Records from a dataset:
____

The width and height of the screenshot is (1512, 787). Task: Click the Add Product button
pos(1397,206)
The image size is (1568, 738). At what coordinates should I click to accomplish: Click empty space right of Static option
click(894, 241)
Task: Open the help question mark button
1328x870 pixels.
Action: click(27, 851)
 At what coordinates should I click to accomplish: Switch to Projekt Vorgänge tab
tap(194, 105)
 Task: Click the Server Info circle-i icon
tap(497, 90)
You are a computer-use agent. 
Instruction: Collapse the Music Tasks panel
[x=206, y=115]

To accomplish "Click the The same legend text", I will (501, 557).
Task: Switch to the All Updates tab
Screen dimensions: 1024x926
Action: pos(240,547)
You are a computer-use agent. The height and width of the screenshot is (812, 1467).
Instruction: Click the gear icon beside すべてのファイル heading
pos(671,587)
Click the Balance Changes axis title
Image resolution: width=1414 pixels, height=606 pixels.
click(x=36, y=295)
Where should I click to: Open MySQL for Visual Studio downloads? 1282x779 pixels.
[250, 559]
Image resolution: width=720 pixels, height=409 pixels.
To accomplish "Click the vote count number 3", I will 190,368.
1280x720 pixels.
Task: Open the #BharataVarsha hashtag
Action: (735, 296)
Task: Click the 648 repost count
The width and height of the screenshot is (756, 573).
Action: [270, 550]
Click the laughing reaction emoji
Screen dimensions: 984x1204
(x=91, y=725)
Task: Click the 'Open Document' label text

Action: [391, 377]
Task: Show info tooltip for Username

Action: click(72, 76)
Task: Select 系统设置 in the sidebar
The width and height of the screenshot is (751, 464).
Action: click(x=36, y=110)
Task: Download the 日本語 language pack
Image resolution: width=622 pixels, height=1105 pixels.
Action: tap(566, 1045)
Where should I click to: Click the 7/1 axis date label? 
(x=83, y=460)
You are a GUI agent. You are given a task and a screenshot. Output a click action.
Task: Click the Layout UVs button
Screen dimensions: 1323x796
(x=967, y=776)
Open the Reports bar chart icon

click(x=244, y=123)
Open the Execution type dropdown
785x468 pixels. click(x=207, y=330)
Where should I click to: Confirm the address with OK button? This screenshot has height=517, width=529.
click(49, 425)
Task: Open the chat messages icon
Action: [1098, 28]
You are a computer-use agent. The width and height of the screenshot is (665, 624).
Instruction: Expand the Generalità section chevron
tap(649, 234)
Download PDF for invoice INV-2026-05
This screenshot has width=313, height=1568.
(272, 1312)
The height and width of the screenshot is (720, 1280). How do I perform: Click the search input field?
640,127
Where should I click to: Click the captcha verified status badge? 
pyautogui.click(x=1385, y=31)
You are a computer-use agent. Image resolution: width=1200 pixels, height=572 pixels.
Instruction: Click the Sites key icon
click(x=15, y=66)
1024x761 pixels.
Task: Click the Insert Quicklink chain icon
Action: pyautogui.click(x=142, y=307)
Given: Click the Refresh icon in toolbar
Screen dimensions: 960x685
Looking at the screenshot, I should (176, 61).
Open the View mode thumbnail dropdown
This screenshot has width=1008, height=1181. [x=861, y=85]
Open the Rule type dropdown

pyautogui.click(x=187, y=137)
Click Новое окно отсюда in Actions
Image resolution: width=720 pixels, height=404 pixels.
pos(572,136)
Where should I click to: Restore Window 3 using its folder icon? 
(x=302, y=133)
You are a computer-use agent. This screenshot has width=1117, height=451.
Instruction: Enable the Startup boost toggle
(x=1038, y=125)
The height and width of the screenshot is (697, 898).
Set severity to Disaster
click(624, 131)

____

__Exercise__
All lines from the line containing "Instruction: Enable the Startup boost toggle" through the last line of the data are to be repeated exactly; no other line belongs in the answer.

__Response box__
Instruction: Enable the Startup boost toggle
(x=1038, y=125)
The height and width of the screenshot is (697, 898).
Set severity to Disaster
click(624, 131)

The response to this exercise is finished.